I'm looking at this question on leetcode. Given two arrays, inorder and preorder, you need to construct a binary tree. I get the general solution of the question.
Preorder traversal visits root, left, and right, so the left child would be current preorder node index + 1. From that value, you can then know how many nodes are on the left of the tree using the inorder array. In the answers, the formula used to get the right child is "preStart + inIndex - inStart + 1".

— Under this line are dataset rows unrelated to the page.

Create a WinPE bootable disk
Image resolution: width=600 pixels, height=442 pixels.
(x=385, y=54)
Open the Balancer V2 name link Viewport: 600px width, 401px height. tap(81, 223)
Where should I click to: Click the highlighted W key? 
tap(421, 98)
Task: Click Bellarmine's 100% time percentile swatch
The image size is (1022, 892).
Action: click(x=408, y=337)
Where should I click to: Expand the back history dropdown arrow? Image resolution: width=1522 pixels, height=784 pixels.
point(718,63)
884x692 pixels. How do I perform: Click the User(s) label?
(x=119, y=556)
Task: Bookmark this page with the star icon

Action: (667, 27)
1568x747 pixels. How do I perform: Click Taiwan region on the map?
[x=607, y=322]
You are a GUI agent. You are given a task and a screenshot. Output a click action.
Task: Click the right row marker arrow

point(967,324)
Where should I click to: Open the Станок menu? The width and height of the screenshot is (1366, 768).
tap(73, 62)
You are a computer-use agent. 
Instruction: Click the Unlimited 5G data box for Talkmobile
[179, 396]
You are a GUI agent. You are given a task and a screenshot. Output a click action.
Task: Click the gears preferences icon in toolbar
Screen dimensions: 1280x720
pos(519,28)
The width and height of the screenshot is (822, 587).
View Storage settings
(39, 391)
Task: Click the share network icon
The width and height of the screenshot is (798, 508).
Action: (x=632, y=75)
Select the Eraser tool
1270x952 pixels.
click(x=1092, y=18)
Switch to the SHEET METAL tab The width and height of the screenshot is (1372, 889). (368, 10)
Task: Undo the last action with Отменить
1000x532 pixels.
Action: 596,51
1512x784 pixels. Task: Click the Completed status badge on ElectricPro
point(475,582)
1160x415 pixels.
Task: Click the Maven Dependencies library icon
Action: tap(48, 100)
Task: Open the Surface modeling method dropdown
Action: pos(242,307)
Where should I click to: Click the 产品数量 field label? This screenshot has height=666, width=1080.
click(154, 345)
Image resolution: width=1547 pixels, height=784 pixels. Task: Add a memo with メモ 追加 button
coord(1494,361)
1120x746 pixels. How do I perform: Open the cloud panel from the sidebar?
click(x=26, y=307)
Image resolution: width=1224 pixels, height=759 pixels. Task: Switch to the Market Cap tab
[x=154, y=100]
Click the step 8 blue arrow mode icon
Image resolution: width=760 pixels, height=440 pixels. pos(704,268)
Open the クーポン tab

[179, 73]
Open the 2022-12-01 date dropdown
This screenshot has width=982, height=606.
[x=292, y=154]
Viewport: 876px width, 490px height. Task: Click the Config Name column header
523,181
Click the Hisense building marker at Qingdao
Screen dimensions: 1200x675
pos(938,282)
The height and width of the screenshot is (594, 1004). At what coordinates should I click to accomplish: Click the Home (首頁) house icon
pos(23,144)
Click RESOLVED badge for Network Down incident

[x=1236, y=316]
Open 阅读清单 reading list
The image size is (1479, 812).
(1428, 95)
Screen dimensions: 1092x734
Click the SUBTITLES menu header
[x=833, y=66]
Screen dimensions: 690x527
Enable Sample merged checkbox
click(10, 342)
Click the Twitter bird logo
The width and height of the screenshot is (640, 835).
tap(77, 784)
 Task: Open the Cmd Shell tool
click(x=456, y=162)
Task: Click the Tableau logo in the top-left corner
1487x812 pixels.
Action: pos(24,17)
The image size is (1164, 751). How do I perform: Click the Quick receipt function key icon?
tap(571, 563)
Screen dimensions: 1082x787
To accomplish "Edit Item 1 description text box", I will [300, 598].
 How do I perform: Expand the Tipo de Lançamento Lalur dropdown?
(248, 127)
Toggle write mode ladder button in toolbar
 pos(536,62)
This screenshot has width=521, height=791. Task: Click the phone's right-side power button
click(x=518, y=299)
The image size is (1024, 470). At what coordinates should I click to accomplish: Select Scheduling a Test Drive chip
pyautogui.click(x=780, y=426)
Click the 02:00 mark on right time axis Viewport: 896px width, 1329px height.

I don't want to memorize the formula so I'm wondering if there is a proof for this? I went through the discussion board there, but I'm still missing a link.
In Python we can also use pop(0)
for solving this problem, even though that's inefficient (it would pass though).
For inefficiency we can likely use deque()
with popleft()
, however not on LeetCode, because we don't have control over the tree.
class Solution:
def buildTree(self, preorder, inorder):
if inorder:
index = inorder.index(preorder.pop(0))
root = TreeNode(inorder[index])
root.left = self.buildTree(preorder, inorder[:index])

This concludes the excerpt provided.